Only one GPU is working hard, while the other GPUs are idle
Valdanitooooo opened this issue · 1 comments
Valdanitooooo commented
- I am using EC2 p3.8xlarge:
+-----------------------------------------------------------------------------+
| NVIDIA-SMI 525.85.12 Driver Version: 525.85.12 CUDA Version: 12.0 |
|-------------------------------+----------------------+----------------------+
| GPU Name Persistence-M| Bus-Id Disp.A | Volatile Uncorr. ECC |
| Fan Temp Perf Pwr:Usage/Cap| Memory-Usage | GPU-Util Compute M. |
| | | MIG M. |
|===============================+======================+======================|
| 0 Tesla V100-SXM2... On | 00000000:00:1B.0 Off | 0 |
| N/A 38C P0 64W / 300W | 15741MiB / 16384MiB | 0% Default |
| | | N/A |
+-------------------------------+----------------------+----------------------+
| 1 Tesla V100-SXM2... On | 00000000:00:1C.0 Off | 0 |
| N/A 36C P0 63W / 300W | 725MiB / 16384MiB | 0% Default |
| | | N/A |
+-------------------------------+----------------------+----------------------+
| 2 Tesla V100-SXM2... On | 00000000:00:1D.0 Off | 0 |
| N/A 39C P0 69W / 300W | 725MiB / 16384MiB | 0% Default |
| | | N/A |
+-------------------------------+----------------------+----------------------+
| 3 Tesla V100-SXM2... On | 00000000:00:1E.0 Off | 0 |
| N/A 38C P0 65W / 300W | 725MiB / 16384MiB | 0% Default |
| | | N/A |
+-------------------------------+----------------------+----------------------+
+-----------------------------------------------------------------------------+
| Processes: |
| GPU GI CI PID Type Process name GPU Memory |
| ID ID Usage |
|=============================================================================|
| 0 N/A N/A 32377 C python 15738MiB |
| 1 N/A N/A 32377 C python 722MiB |
| 2 N/A N/A 32377 C python 722MiB |
| 3 N/A N/A 32377 C python 722MiB |
+-----------------------------------------------------------------------------+
- Here is my code:
from transformers import AutoModelForCausalLM, AutoTokenizer
from transformers import pipeline
from langchain.llms import HuggingFacePipeline
def custom_llm():
tokenizer = AutoTokenizer.from_pretrained("databricks/dolly-v2-7b", padding_side="left")

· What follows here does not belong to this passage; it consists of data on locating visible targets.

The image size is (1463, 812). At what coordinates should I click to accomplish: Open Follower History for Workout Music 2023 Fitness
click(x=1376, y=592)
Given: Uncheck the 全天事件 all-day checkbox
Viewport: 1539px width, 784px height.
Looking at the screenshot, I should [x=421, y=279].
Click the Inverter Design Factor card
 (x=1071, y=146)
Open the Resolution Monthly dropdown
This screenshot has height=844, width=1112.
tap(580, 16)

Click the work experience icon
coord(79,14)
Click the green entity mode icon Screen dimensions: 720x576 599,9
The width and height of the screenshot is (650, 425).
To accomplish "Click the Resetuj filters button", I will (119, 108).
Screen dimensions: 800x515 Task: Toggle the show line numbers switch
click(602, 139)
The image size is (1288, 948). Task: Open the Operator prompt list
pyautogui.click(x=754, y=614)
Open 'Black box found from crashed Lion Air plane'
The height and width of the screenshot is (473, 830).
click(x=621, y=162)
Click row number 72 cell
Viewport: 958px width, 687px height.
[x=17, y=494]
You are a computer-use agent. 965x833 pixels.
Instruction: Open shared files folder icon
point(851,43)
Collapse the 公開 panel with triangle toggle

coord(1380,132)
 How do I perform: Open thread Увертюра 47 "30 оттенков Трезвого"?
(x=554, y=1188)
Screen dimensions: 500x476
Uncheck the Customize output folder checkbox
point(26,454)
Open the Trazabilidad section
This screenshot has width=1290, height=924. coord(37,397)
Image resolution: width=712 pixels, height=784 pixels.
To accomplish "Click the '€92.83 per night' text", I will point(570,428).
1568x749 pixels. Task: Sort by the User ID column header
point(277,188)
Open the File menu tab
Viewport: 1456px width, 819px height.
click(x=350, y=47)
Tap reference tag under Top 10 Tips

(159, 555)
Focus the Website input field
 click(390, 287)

base_model = AutoModelForCausalLM.from_pretrained("databricks/dolly-v2-7b", device_map="auto", torch_dtype=torch.bfloat16)
# base_model = AutoModelForCausalLM.from_pretrained("databricks/dolly-v2-7b", device_map="sequential", torch_dtype=torch.bfloat16)
pipe = pipeline(
"text-generation",
model=base_model,
tokenizer=tokenizer,
max_length=128,
temperature=0.05,
pad_token_id=tokenizer.eos_token_id,
top_p=0.95,
repetition_penalty=1.2
)
global local_llm
local_llm = HuggingFacePipeline(pipeline=pipe)
When max_length reaches 512, I will get an OOM error
Any advice?
srowen commented
You've set device_map="auto". Look at how it has assigned the layers with base_model.hf_device_map. Did it assign to all GPUs? From your output, seems like it almost all loaded on the first GPU. Try balanced, or a custom assignment. This is an HF question, not really about this model.